[EXERCISE DATA — start]
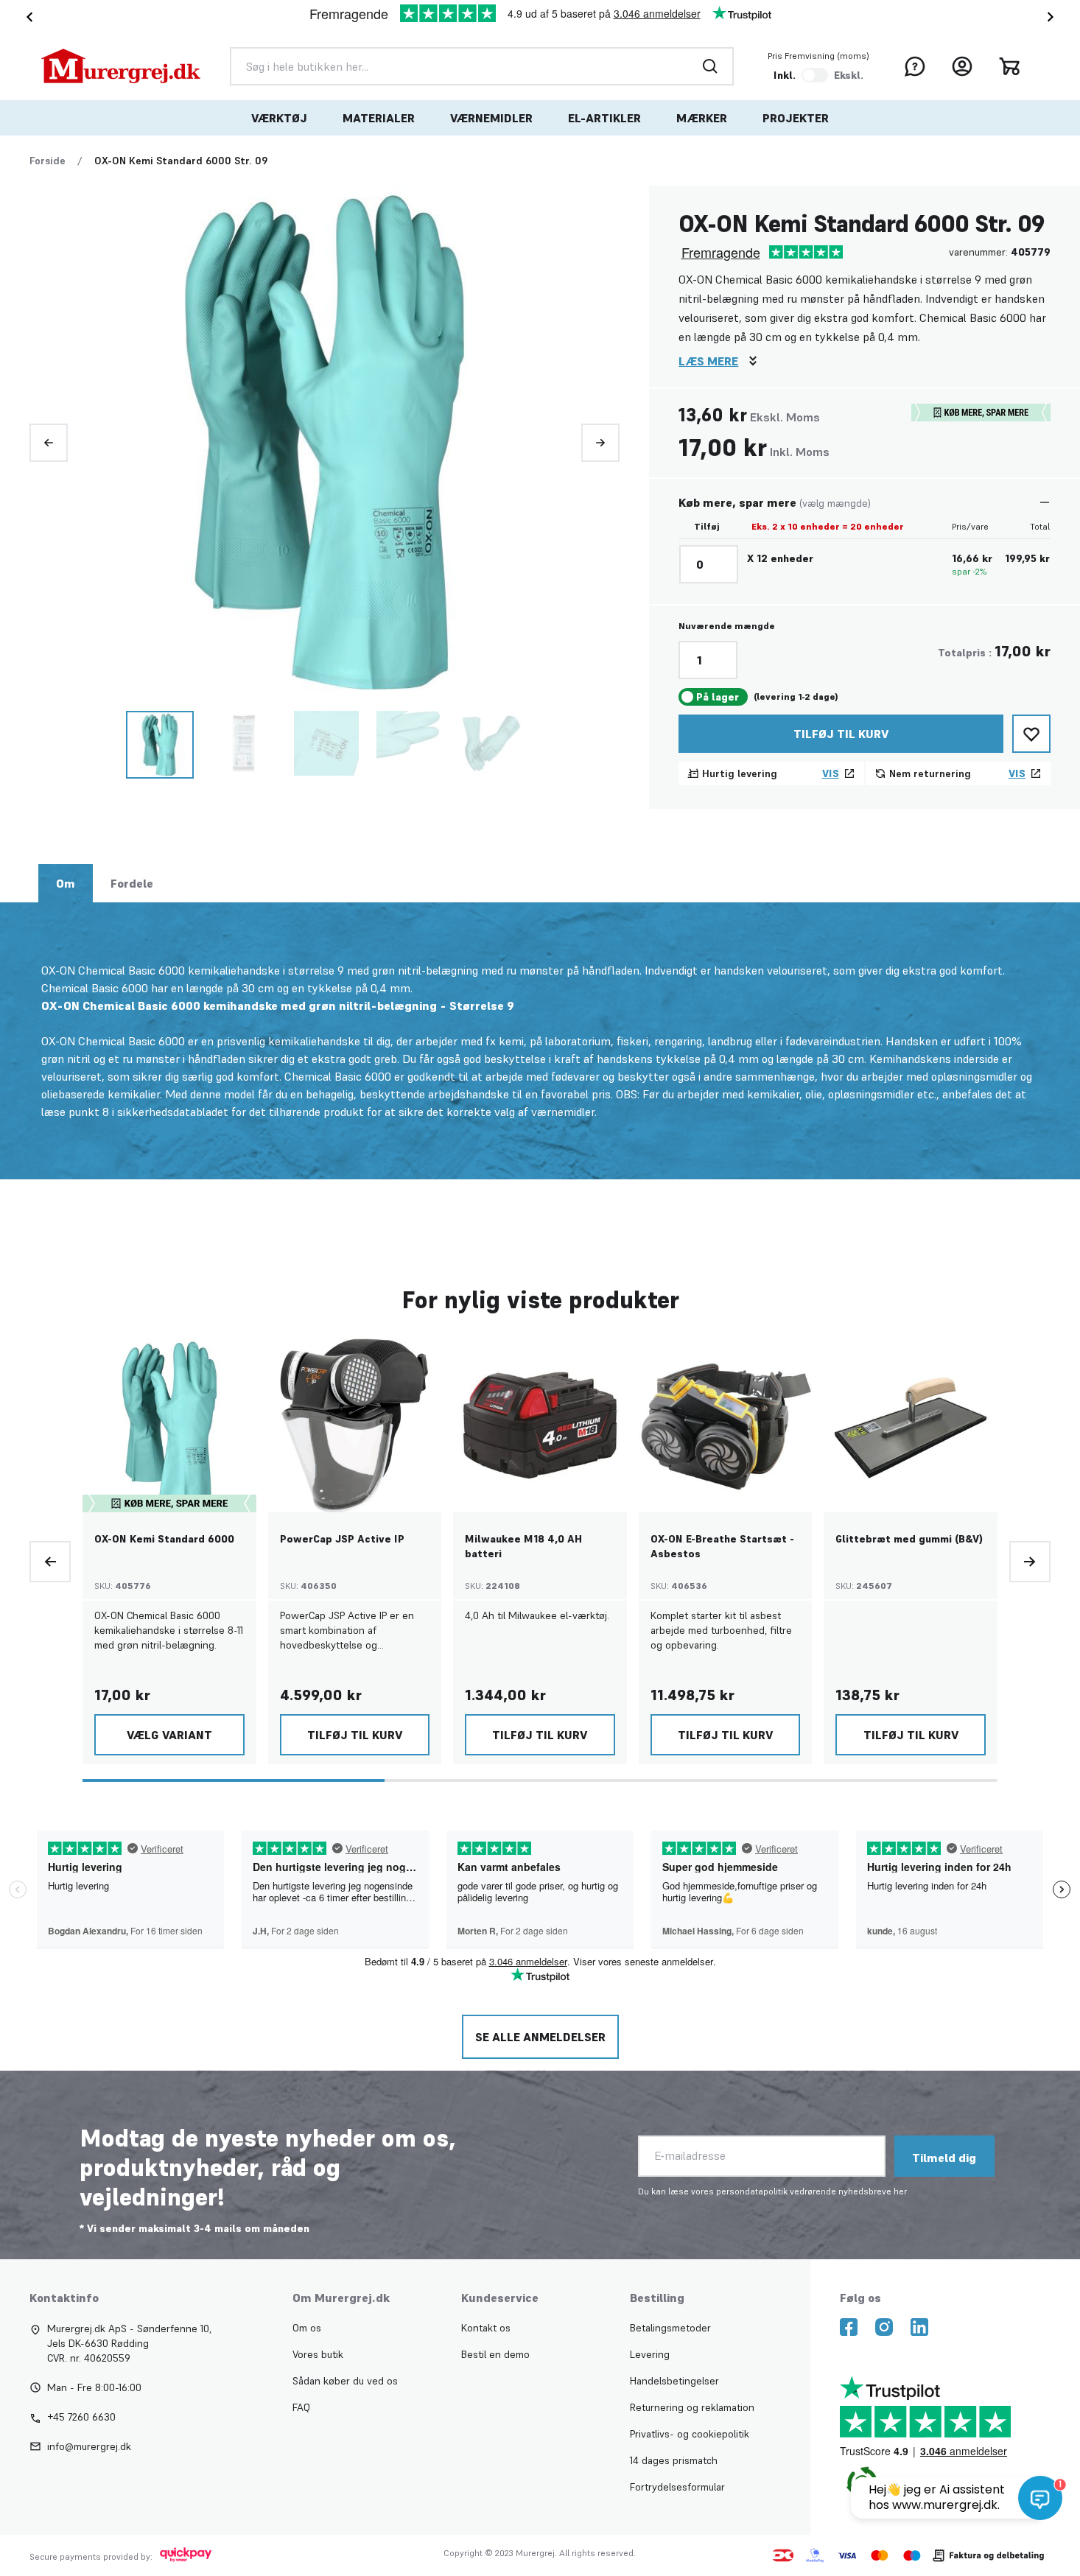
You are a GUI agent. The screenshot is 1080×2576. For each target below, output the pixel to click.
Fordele (132, 883)
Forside (47, 160)
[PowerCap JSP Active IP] (355, 1425)
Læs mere (708, 361)
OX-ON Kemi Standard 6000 (164, 1538)
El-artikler (604, 117)
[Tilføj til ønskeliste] (1031, 734)
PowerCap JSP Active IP (342, 1538)
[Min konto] (962, 66)
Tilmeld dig (944, 2157)
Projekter (795, 117)
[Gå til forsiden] (120, 66)
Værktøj (279, 117)
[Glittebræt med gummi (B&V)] (910, 1425)
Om (65, 883)
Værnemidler (491, 117)
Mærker (701, 117)
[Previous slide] (48, 443)
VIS (830, 773)
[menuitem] (279, 118)
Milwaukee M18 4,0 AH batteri (523, 1546)
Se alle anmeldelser (540, 2036)
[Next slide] (1053, 17)
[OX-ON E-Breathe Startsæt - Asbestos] (726, 1425)
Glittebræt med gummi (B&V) (909, 1538)
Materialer (379, 117)
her (900, 2191)
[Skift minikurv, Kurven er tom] (1009, 66)
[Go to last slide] (26, 17)
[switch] (815, 75)
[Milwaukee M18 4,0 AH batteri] (540, 1425)
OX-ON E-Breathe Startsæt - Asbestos (722, 1546)
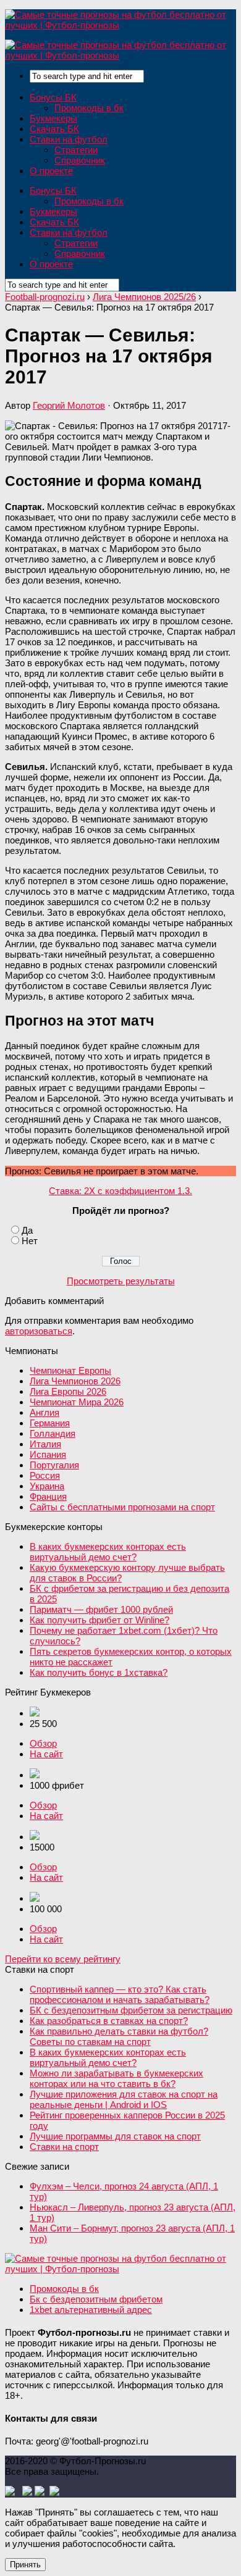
[EXERCISE DATA — finish]
Beginning with the line that contains "[Milwaukee M18 4,0 AH batteri] (540, 1425)", write out every line through the last one in the records, exactly and without pictures.

[Milwaukee M18 4,0 AH batteri] (540, 1425)
OX-ON E-Breathe Startsæt - Asbestos (722, 1546)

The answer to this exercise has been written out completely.